At the project’s outset, maintaining production involved manually adjusting the annular valves to release gas. This process required an operator to physically go to the well pad and optimize the well based on the alerted anomalous ESP behavior. However, manual valve adjustments can result in long response times due to the unavailability of personnel and the time needed to travel to the well. The field's size, logistics, and operational conditions made manual gas management inefficient. Additionally, the operator could not view or analyze any trend responses resulting from the changes.
Therefore, this project aimed to properly identify the alerted problems, develop an automated solution, and conduct field tests in the wells. A test protocol and KPIs were defined to evaluate and analyze the AGHS’s success
Digital oil field projects have been successfully implemented worldwide, demonstrating their value by reducing losses and optimizing oil production. This AGHS implementation is a prime example, featuring an autonomous system that regulates casing head pressure to achieve higher production efficiency with lower energy demand.

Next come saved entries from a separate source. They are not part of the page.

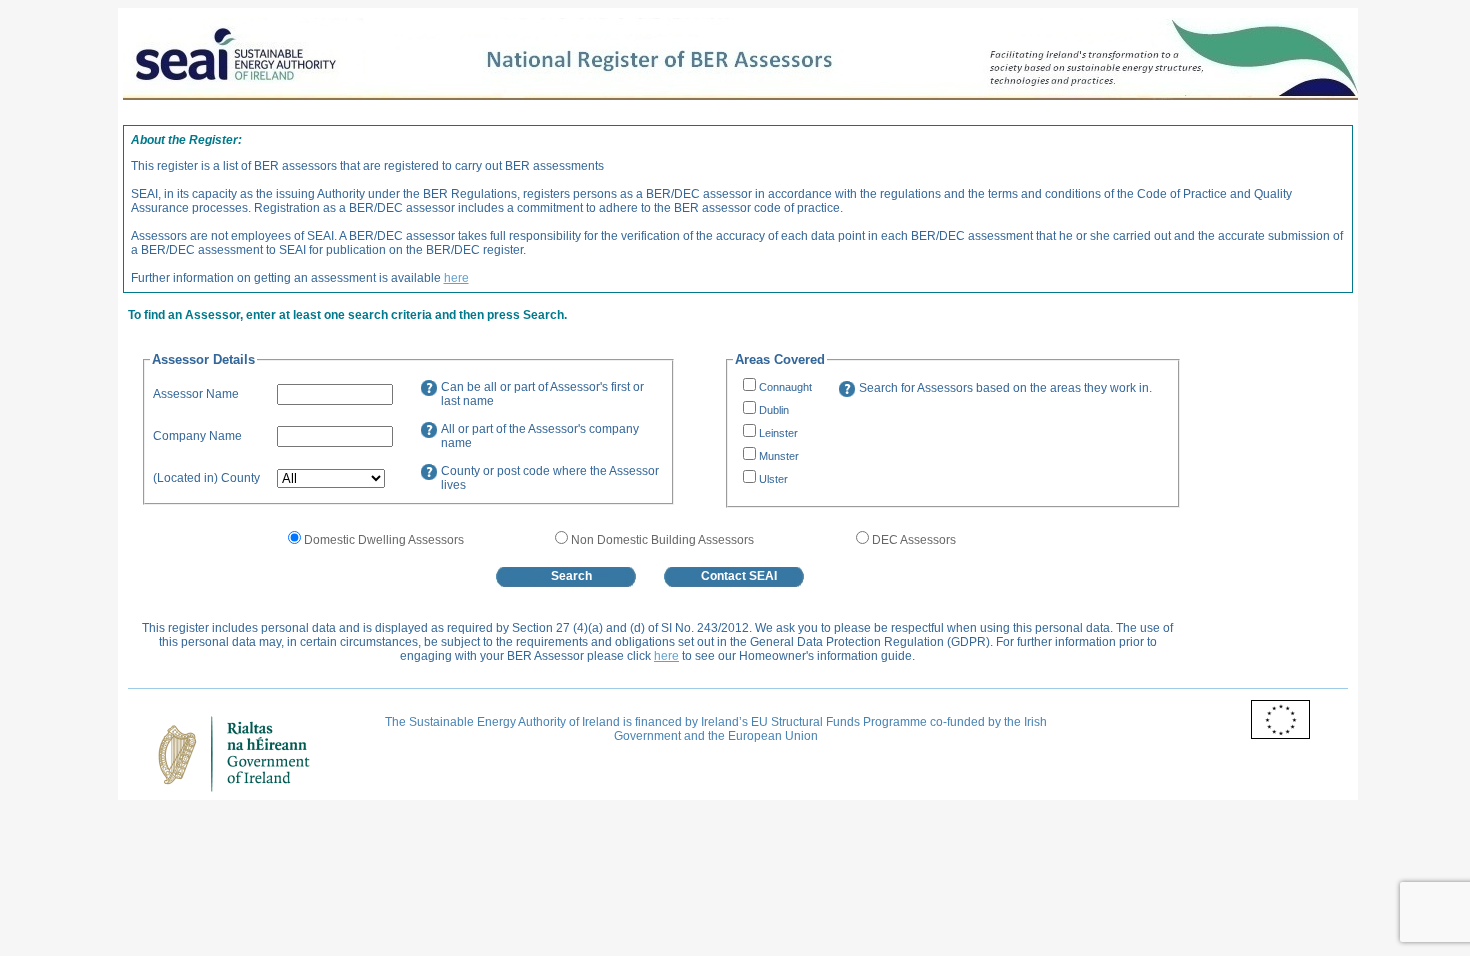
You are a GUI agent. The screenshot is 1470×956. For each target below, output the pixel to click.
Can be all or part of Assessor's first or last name (542, 394)
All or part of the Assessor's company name (540, 436)
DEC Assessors (914, 540)
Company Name (197, 436)
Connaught (785, 387)
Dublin (774, 410)
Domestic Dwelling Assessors (384, 540)
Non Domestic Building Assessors (662, 540)
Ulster (773, 479)
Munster (779, 456)
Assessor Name (196, 394)
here (456, 278)
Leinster (778, 433)
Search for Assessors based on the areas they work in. (1005, 388)
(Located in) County (206, 478)
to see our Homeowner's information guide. (798, 656)
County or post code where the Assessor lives (550, 478)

The project’s first stage involved problem identification, during which data was gathered to select and develop the optimum solution. Wireless pressure sensors were installed in the wells to measure casing head pressure, tubing head pressure, and flow line temperature. These sensors were connected to a gateway, linked to the ESP. The gateway acts as the system’s "brain", transmitting information and giving instructions to the skid for smooth valve operation. This setup enabled real-time monitoring from the Asset Monitoring Center.
The AGHS is designed to control valve openings precisely based on collected and analyzed data. Its components include a solar panel, radio, scanner 31000, batteries, choke gas lifting metering valve (GLMV), orifice plate flowmeter, and gas hoses. The system’s main task is to regulate the gas outlet through an automatic valve, either manually or automatically, to maintain the set point pressure.
By automatically controlling annulus pressurization, the AGHS helps manage wells with gas accumulation issues in the annulus. It stabilizes the ESP pump intake pressure (PIP) and improves pump efficiency and run life, maximizing production while maintaining safe operating ranges and avoiding gas blockages.
The AGHS increased oil production in the field by reducing losses by 12% to 30% per well. It also reduced oil losses due to operational shutdowns of the ESP caused by gas-related issues. The ESP now operates more efficiently under controlled annular gas conditions, with less fluctuation of the intake pressure (+/-5%). This results in fewer cyclic loads on the ESP, minimizing potential fatigue failure and avoiding workover costs—due to fewer ESP failures caused by high temperatures, lack of fluid levels, or stuck stages.
The system enables real-time monitoring and remote actions through automation technology, increasing personnel efficiency and reducing risk exposure associated with logistics and well-area dangers. Continuous measurement with Vx™ multiphase well testing technology has helped quickly and accurately identify optimizations already implemented in wells with the AGHS.
Overall, the implementation of the AGHS has delivered significant improvements in production and operational efficiency. The production of wells increased by 7% due to the control, stabilization, and optimization provided by the gas skid. Personnel movement was reduced by 87%, and valve intervention on-site was decreased to less than 10% compared to initial levels. The variation in PIP was decreased to less than 10%, providing a better environment for ESP performance. Additionally, CO2 emissions were reduced by an average of 1.02 tons per month in 2024.